The full-length cDNA, intron, and deduced amino acid sequence of GbWRKY2 gene. The exons sequence is indicated in capital letter and the intron is indicated in lowercase. The start codon (ATG), the stop (TAG), and putative exon-intron splicing sites (gt/ag) are shown by bold letters. One putative polyadenylation signal is bold and italic. A putative nuclear localization signal is underlined. The WRKY domain and the C and H residues in the zinc finger motif (CX4CX23HX1H) are boxed. The zinc finger motif (CX4CX23HX1H) is marked by underline.

3.6. Southern Blot Analysis

To investigate the genomic organization of GbWRKY2, we carried out a Southern blot analysis by digesting genomic DNA of G. biloba with BamHI and PstI, followed by hybridization with a 283 bp probe generated by PCR using the genomic sequence of GbWRKY2 as template. As shown in Figure 5, only one hybridized band was detected in each lane, indicating that GbWRKY2 was a single copy gene in G. biloba.

Figure 5

Southern blot analysis of GbWRKY2. Genomic DNA of G. biloba was digested with BamHI and PstI, separated on a 0.85% agarose gel, blotted onto a positively charged nylon membrane and probed with a biotin-labeled GbWRKY2 fragment.

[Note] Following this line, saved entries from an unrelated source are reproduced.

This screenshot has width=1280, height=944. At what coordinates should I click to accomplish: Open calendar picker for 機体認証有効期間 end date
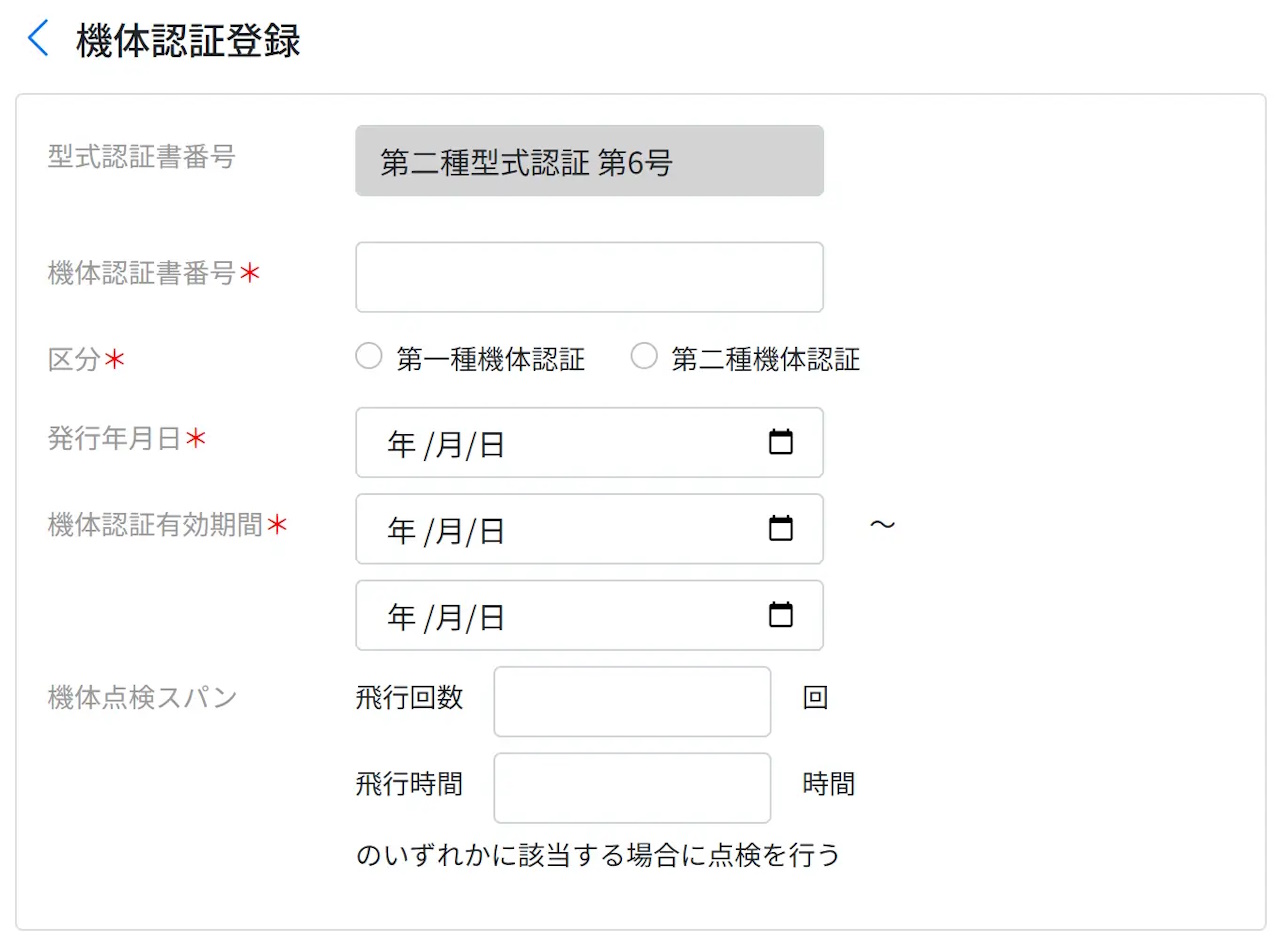tap(780, 615)

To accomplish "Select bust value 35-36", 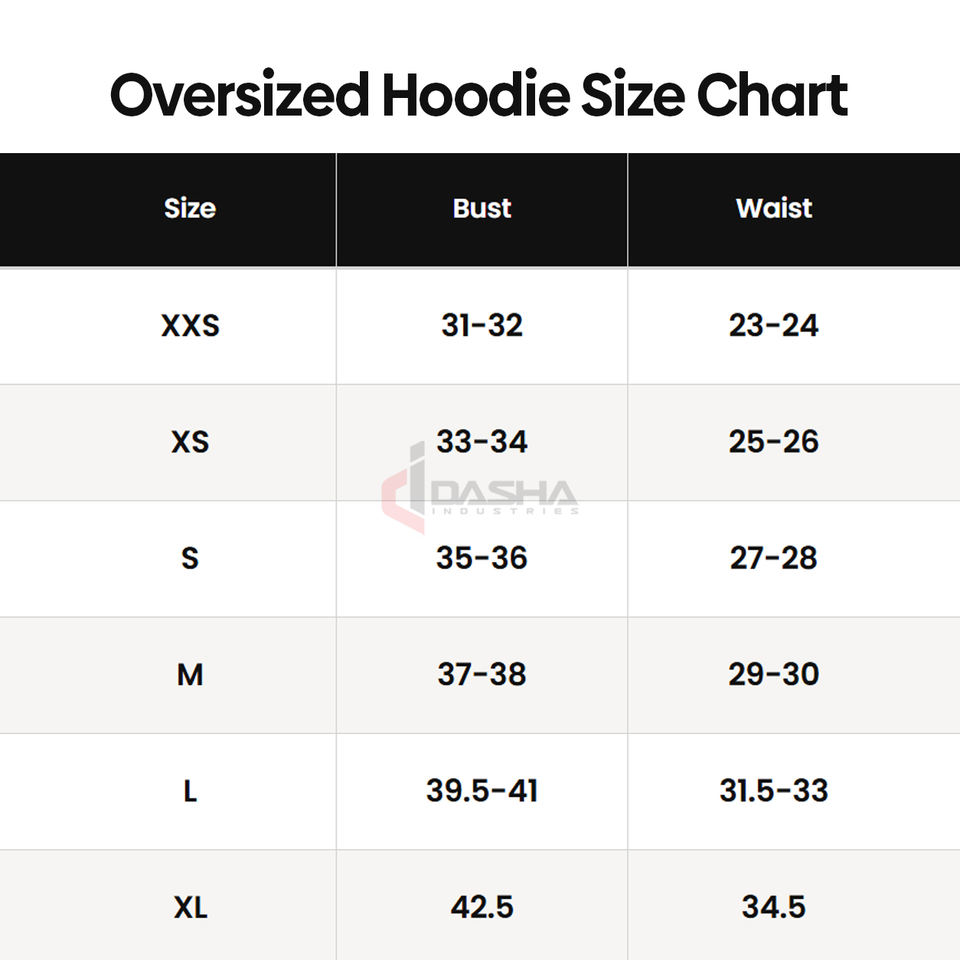I will (x=482, y=558).
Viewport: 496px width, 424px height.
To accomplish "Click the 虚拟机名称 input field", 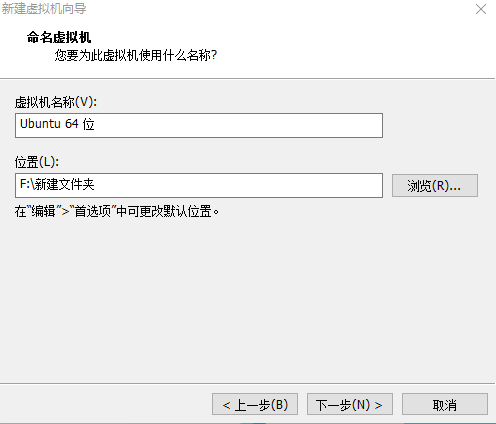I will pyautogui.click(x=199, y=125).
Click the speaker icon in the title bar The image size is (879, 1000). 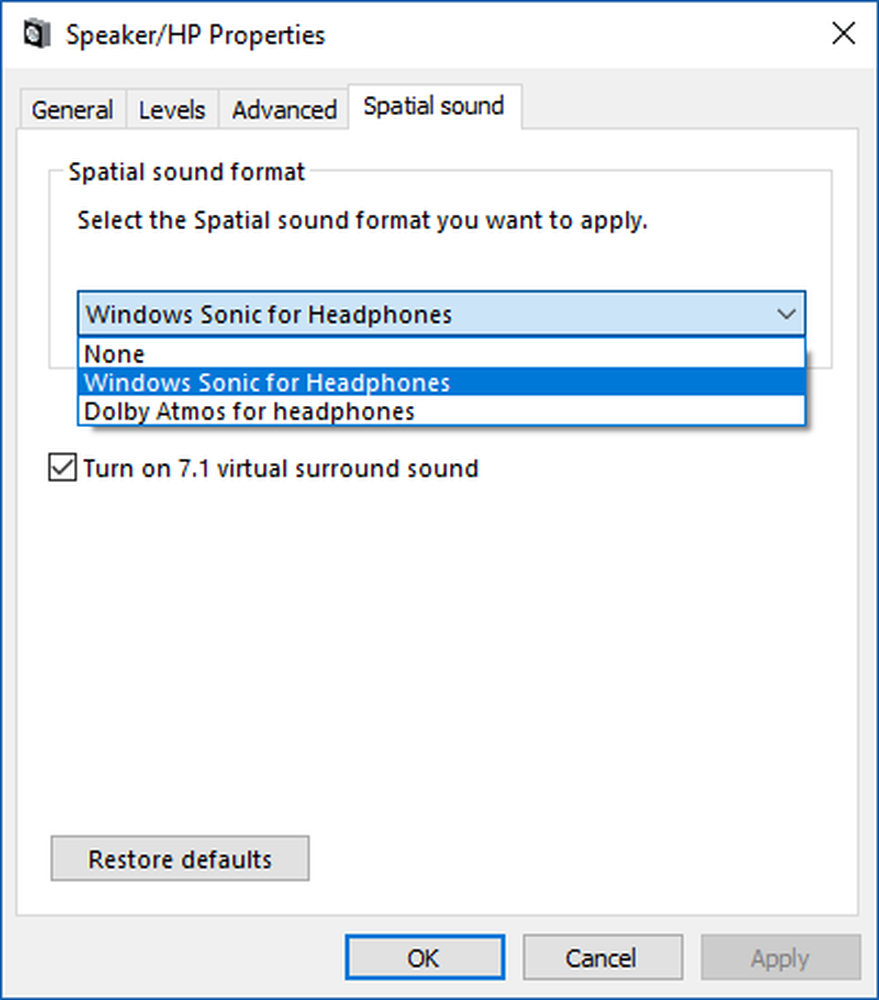click(37, 36)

3.7. Analysis of GbWRKY2 Protein

The GbWRKY2 was predicted to encode a protein of 337 amino acid residues. The relative molecular mass and theoretical isoelectric point (pI) of the predicted protein were 36.25 kDa and 6.16, respectively. BLASTP analysis in NCBI revealed that the deduced GbWRKY2 amino acid showed high identity to known WRKY TFs from other plants (Figure 6). The analysis of the deduced amino acid revealed that GbWRKY2 contained one conserved WRKY domain and a zinc finger motif of C2H2 (Figure 6), suggesting GbWRKY2 is a member of the WRKY II family [10, 11]. Like other members of WRKY II family, the conserved domain zinc finger motif for binding Zn+2 ion required for protein function presents at similar positions in GbWRKY2. In addition, sequence analysis using WoLF PSORT (http://www.genscript.com/psort/wolf_psort.html) indicated that the predicted GbWRKY2 protein contains a putative nuclear localization signal (78KRRKK82). All the observed conservations of these domains and motifs in all aligned sequences, especially in G. biloba, suggested the function of the GbWRKY2 protein.

Figure 6

Sequence multialignment of the deduced GbWRKY2 protein with other WRKYs. The completely identical amino acids are indicated with white foreground and black background. The conserved amino acids are indicated with white foreground and grey background. Nonsimilar amino acids are indicated with black foreground and white background. The WRKY domain and zinc finger motif (CX4CX23HX1H) are underlined. A putative nuclear localization signal (KRRKK) is shown by bold letters and boxed. The GenBank accession numbers of WRKY proteins and translation of their names are shown as follows: GbWRKY2: Ginkgo biloba; CjWRKY1: Coptis japonica var. dissecta BAF41990.1; PsWRKY: Picea sitchensis ADE77055.1; AaWRKY2: Artemisia annua AGR40498.1.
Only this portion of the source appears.